Structure Constants for New Infinite-Dimensional Lie Algebras of U(N+,N-) Tensor Operators and Applications

TL;DR

This paper introduces new infinite-dimensional Lie algebras based on structure constants for functions on pseudo-unitary group manifolds, extending known algebras like Virasoro and W_ to higher dimensions with applications in field theories and non-commutative geometry.

Contribution

It provides explicit structure constants for these generalized algebras, connecting them to volume-preserving diffeomorphisms and higher-spin tensor operators, expanding the mathematical framework for higher-dimensional symmetries.

Findings

Generalization of Virasoro and W_ algebras to higher dimensions

Explicit structure constants for Moyal brackets on pseudo-unitary group manifolds

Applications to higher-dimensional integrable field theories and non-commutative spaces

Abstract

The structure constants for Moyal brackets of an infinite basis of functions on the algebraic manifolds M of pseudo-unitary groups U(N_+,N_-) are provided.
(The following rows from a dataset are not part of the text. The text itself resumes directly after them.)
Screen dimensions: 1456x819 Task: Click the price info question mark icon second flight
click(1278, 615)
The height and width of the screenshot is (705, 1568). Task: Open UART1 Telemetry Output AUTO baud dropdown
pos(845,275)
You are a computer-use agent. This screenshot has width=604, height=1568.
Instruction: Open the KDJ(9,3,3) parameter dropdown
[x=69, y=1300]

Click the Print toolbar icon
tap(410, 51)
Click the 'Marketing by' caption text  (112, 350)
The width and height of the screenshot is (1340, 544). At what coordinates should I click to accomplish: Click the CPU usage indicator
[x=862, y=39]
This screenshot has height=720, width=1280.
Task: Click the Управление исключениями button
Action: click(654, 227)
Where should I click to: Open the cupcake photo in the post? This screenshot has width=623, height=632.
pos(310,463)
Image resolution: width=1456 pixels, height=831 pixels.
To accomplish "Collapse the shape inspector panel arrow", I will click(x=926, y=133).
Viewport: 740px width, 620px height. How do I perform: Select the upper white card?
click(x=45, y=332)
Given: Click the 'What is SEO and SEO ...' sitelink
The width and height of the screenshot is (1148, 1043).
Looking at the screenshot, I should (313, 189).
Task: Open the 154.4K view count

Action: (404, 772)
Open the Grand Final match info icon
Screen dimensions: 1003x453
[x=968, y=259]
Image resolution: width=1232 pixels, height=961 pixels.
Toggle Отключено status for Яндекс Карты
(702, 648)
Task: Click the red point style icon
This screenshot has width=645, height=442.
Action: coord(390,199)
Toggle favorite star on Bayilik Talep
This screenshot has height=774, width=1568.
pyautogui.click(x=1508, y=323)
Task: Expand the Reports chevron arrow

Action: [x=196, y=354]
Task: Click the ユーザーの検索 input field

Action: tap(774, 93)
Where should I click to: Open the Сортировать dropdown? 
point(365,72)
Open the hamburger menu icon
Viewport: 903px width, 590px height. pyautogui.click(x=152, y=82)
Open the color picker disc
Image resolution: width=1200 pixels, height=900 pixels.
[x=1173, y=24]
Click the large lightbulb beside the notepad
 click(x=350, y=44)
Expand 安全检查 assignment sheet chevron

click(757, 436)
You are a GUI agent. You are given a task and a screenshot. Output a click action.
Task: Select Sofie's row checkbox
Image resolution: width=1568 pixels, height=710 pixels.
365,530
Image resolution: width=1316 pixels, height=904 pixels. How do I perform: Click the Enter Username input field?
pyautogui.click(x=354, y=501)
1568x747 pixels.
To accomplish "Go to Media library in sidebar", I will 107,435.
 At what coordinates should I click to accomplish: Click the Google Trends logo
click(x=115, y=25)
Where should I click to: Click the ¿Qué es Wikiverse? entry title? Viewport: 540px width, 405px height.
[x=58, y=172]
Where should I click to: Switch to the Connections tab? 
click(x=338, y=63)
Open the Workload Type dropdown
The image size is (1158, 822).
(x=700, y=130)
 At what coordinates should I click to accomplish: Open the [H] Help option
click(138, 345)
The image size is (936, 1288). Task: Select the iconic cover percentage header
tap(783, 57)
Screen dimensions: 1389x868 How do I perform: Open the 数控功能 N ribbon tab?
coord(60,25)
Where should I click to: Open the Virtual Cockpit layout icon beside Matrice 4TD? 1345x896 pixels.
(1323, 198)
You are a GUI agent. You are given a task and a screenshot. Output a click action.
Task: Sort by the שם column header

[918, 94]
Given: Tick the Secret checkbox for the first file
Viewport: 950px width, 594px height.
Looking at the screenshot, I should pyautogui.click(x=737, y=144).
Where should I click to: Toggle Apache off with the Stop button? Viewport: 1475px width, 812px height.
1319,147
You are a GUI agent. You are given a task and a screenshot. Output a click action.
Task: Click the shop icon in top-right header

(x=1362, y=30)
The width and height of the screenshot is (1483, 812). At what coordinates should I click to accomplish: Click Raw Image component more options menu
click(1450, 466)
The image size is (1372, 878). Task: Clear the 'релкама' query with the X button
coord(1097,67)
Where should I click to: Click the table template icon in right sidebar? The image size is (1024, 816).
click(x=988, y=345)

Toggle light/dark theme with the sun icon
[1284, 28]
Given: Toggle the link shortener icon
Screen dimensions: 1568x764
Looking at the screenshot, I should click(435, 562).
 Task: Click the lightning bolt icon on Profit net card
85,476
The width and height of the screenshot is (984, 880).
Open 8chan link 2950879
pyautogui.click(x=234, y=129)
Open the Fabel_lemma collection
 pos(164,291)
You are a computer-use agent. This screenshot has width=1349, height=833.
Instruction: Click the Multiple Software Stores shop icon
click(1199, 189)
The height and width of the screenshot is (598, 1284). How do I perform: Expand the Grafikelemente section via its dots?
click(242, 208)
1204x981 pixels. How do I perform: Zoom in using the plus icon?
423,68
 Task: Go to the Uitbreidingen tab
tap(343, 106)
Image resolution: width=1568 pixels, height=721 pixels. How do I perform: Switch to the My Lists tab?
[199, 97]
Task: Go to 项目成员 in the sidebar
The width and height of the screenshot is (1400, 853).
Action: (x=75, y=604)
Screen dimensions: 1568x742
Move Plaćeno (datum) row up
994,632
They generalize the Virasoro and W_\infty algebras to higher dimensions. The connection with volume-preserving diffeomorphisms on M, higher generalized-spin and tensor operator algebras of U(N_+,N_-) is discussed. These centrally-extended, infinite-dimensional Lie-algebras provide also the arena for non-linear integrable field theories in higher dimensions, residual gauge symmetries of higher-extended objects in the light-cone gauge and C^*-algebras for tractable non-commutative versions of symmetric curved spaces.